Ancient Indus Valley Civilization Articles

358 peer-reviewed articles from leading journals about the latest discoveries about the ancient Indus civilization, its antecedents and contemporaries in the Persian Gulf and Mesopotamia, during the Bronze Age 3500-1700 BCE by the world's ancient Indus archaeologists and scholars.

Evidence for Patterns of Selective Urban Migration in the Greater Indus Valley (2600- 1900 BC): A Lead and Strontium Isotope Mortuary Analysis

Although cemeteries and burial analysis of Indus peoples is sparse, the authors write, "however, important insights have been gleaned from available mortuary populations. Previous morphological and strontium isotope studies of skeletal material at the sites of Harappa and Lothal suggest residence change may have been common for certain individuals and that increased mobility facilitated gene flow with hinterland groups."

Deconstructing the 'Harappan Courtiers': A Re-evaluation of Some of the Anthropomorphic Terracotta Figurines from Harappa

A comprehensive and important paper that actually takes on the much larger question of Mesopotamian to Indus influence which animated the work of earlier archaeologists. Clark discusses so-called "Harappan courtiers," figurines with tiaras and flower headresses that are thought to have parallels with Mesopotamian artifacts, particularly the royal burial goods of Queen Puabi.

A Study on Faience Objects in the Ghaggar Plains During Urban and Post-urban Indus Periods

"This research project focuses on the Ghaggar plains, which occupies the north-eastern corner of the Indus society, in order to understand the temporal change of craft production through time from the Indus urban period to the post-urban period in this region. As a part of the project, faience objects have been subjected to a series of scientific analyses to identify their raw materials and production technology" (p. 1) write the authors.

The Published Archaeobotanical Data from the Indus Civilisation, South Asia, c. 3200–1500 BC

What did ancient Indus people eat? What kind of crops did they grow? What did they cook? How might these things differ by city, town and region? To even get close to answering these questions, one needs a "a systematic collation of all primary published macrobotanical data, regardless of their designation as ‘crop’, ‘fully domesticated’ or ‘wild/weedy’ species," writes author Jennifer Bates.

What Makes a Pot Harappan?

"When we speak of Harappan material style, we need to include the whole package of raw material, technological know-how as well as shape and pattern," writes Dr. Heidi J. Miller, who goes on to present "a preliminary study of what defines a Harappan phase ceramic assemblage by comparing the assemblages from the sites of Harappa in the Punjab, Mohenjo-daro and the smaller site of Chanhu-daro, both in Sindh, and illustrating what is shared amongst these contemporary occupations."

Materializing Harappan identities: unity and diversity in the borderlands of the Indus Civilization

The authors take on the complex question of how Harappan or Indus culture made its presence felt in Gujarat from about the middle of the third millennium through the decline of Indus civilization six or seven hundred years later.

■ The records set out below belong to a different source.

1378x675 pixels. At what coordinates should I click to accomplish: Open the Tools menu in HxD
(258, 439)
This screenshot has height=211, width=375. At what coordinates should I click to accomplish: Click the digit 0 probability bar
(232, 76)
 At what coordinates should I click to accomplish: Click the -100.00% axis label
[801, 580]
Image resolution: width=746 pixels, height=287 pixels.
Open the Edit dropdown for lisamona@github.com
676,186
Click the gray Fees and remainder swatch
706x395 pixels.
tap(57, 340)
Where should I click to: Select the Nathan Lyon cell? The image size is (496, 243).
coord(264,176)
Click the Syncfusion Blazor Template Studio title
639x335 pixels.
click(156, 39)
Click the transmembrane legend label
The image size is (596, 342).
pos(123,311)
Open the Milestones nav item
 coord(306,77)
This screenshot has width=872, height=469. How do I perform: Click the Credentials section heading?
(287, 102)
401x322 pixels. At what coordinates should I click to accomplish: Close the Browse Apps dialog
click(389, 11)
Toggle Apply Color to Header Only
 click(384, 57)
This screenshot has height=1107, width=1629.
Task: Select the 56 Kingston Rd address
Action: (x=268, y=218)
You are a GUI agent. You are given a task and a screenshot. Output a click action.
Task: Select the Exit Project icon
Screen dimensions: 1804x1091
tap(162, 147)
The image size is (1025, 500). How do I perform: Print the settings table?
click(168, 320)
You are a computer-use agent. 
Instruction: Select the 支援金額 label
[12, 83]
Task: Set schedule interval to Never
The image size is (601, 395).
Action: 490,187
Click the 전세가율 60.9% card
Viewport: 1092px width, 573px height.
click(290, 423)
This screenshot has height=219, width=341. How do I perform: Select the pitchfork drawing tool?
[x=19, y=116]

How did Indus traditions as expressed in material culture and the manufacture of these objects relate to what we see in Indus cities like Mohenjo-daro and Harappa?

Family Matters in Harappan Gujarat

A convincing if speculative attempt to bring together a variety of insights from kinship theory and the peculiar nature of recently discovered material remains in Gujarat to offer a theory of how these so-called ‘Sorath’ and ‘Sindhi’ Harappan settlements were peopled.

Mahiwala 1 (MW-1): a Mesolithic site in the Thal desert of Punjab (Pakistan)

The authors write that "the discovery of a knapped stone assemblage with microlithic backed tools and geometrics represents a groundbreaking point for the prehistory of Punjab. It opens new research perspectives in a promising territory that had never been explored before, where surveys are undoubtedly to be continued in the future because of its great potential."